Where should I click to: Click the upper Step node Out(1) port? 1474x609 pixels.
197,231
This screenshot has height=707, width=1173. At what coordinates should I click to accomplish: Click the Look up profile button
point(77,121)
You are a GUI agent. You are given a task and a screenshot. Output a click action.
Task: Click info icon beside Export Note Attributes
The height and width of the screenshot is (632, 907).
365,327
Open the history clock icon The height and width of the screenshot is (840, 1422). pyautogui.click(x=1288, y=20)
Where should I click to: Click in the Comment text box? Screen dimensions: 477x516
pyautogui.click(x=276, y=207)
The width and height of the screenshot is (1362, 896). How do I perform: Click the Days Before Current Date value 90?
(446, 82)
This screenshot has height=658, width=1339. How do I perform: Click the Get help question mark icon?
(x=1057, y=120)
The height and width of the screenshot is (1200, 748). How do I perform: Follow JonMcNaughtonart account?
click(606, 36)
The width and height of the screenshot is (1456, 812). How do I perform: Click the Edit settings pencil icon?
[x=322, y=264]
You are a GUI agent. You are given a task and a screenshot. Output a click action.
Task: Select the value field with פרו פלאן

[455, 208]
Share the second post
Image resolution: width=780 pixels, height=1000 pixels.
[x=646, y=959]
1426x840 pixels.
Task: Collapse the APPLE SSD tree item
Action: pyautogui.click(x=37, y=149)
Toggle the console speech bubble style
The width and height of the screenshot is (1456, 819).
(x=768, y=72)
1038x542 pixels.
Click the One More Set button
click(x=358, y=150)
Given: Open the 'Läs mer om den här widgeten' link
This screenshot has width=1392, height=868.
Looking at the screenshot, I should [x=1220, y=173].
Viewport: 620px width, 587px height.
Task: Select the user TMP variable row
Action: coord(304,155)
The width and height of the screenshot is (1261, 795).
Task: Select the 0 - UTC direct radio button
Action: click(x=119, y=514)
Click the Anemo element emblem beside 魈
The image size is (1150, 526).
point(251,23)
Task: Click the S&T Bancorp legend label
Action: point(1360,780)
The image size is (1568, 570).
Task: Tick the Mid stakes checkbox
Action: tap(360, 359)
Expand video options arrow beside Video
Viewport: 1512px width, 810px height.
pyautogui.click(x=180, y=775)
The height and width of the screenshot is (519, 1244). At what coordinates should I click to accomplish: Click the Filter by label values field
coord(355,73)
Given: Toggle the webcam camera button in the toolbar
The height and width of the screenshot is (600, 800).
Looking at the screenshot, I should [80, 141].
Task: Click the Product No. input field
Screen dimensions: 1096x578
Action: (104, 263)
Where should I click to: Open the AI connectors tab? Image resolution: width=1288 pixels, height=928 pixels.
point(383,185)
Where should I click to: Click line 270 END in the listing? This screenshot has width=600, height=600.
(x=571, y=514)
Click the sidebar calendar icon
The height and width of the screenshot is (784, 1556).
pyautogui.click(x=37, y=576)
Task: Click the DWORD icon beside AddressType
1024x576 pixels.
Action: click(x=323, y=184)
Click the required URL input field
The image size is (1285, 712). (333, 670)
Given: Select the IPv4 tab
========================
» **WRITTEN REQUEST**
Rewrite the items from the line containing "Task: Click the Product No. input field" through the last item, inclusive, changing "input field" to "text box" and leaving everything else as it is.

» **WRITTEN SOLUTION**
Task: Click the Product No. text box
Screen dimensions: 1096x578
Action: (104, 263)
Where should I click to: Open the AI connectors tab? Image resolution: width=1288 pixels, height=928 pixels.
point(383,185)
Where should I click to: Click line 270 END in the listing? This screenshot has width=600, height=600.
(x=571, y=514)
Click the sidebar calendar icon
The height and width of the screenshot is (784, 1556).
pyautogui.click(x=37, y=576)
Task: Click the DWORD icon beside AddressType
1024x576 pixels.
Action: click(x=323, y=184)
Click the required URL text box
The image size is (1285, 712). (333, 670)
Given: Select the IPv4 tab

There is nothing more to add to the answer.